## EXERCISE BRIEF
For the records below, print every one exactly, with nothing dropped.

[Stored data entries]
<<<<
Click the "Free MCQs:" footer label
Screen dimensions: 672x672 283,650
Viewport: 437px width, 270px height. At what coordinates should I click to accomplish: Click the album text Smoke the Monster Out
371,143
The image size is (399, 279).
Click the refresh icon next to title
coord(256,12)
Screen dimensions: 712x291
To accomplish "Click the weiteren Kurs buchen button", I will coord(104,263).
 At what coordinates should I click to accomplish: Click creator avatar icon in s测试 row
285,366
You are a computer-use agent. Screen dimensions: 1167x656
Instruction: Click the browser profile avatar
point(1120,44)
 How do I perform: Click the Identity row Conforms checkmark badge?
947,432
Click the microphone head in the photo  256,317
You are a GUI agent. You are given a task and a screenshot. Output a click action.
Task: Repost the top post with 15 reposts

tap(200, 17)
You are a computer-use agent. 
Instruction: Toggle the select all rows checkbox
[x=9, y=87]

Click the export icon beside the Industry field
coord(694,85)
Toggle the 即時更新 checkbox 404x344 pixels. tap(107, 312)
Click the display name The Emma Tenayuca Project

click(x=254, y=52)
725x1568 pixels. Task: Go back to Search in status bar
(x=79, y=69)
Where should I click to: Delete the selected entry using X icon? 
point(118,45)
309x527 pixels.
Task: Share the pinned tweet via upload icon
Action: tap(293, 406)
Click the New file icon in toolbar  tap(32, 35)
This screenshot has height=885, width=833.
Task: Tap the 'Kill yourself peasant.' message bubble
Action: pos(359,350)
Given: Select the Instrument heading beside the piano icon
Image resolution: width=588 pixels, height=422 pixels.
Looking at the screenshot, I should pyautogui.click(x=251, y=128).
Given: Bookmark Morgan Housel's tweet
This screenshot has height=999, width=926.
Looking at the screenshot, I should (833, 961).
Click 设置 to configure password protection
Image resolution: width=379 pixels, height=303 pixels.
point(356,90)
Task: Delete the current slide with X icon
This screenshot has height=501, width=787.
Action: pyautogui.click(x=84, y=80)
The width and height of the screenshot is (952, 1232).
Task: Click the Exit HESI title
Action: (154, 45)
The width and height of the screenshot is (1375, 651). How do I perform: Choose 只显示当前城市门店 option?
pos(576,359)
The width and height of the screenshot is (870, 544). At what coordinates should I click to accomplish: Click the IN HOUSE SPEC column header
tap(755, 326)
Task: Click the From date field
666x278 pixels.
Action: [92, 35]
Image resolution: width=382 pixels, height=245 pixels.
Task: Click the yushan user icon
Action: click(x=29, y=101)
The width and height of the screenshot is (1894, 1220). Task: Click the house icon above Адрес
>>>>
## YOUR SOLUTION
Click the "Free MCQs:" footer label
Screen dimensions: 672x672 283,650
Viewport: 437px width, 270px height. At what coordinates should I click to accomplish: Click the album text Smoke the Monster Out
371,143
The image size is (399, 279).
Click the refresh icon next to title
coord(256,12)
Screen dimensions: 712x291
To accomplish "Click the weiteren Kurs buchen button", I will coord(104,263).
 At what coordinates should I click to accomplish: Click creator avatar icon in s测试 row
285,366
You are a computer-use agent. Screen dimensions: 1167x656
Instruction: Click the browser profile avatar
point(1120,44)
 How do I perform: Click the Identity row Conforms checkmark badge?
947,432
Click the microphone head in the photo  256,317
You are a GUI agent. You are given a task and a screenshot. Output a click action.
Task: Repost the top post with 15 reposts

tap(200, 17)
You are a computer-use agent. 
Instruction: Toggle the select all rows checkbox
[x=9, y=87]

Click the export icon beside the Industry field
coord(694,85)
Toggle the 即時更新 checkbox 404x344 pixels. tap(107, 312)
Click the display name The Emma Tenayuca Project

click(x=254, y=52)
725x1568 pixels. Task: Go back to Search in status bar
(x=79, y=69)
Where should I click to: Delete the selected entry using X icon? 
point(118,45)
309x527 pixels.
Task: Share the pinned tweet via upload icon
Action: tap(293, 406)
Click the New file icon in toolbar  tap(32, 35)
This screenshot has height=885, width=833.
Task: Tap the 'Kill yourself peasant.' message bubble
Action: pos(359,350)
Given: Select the Instrument heading beside the piano icon
Image resolution: width=588 pixels, height=422 pixels.
Looking at the screenshot, I should pyautogui.click(x=251, y=128).
Given: Bookmark Morgan Housel's tweet
This screenshot has height=999, width=926.
Looking at the screenshot, I should (833, 961).
Click 设置 to configure password protection
Image resolution: width=379 pixels, height=303 pixels.
point(356,90)
Task: Delete the current slide with X icon
This screenshot has height=501, width=787.
Action: pyautogui.click(x=84, y=80)
The width and height of the screenshot is (952, 1232).
Task: Click the Exit HESI title
Action: (154, 45)
The width and height of the screenshot is (1375, 651). How do I perform: Choose 只显示当前城市门店 option?
pos(576,359)
The width and height of the screenshot is (870, 544). At what coordinates should I click to accomplish: Click the IN HOUSE SPEC column header
tap(755, 326)
Task: Click the From date field
666x278 pixels.
Action: [92, 35]
Image resolution: width=382 pixels, height=245 pixels.
Task: Click the yushan user icon
Action: click(x=29, y=101)
The width and height of the screenshot is (1894, 1220). Task: Click the house icon above Адрес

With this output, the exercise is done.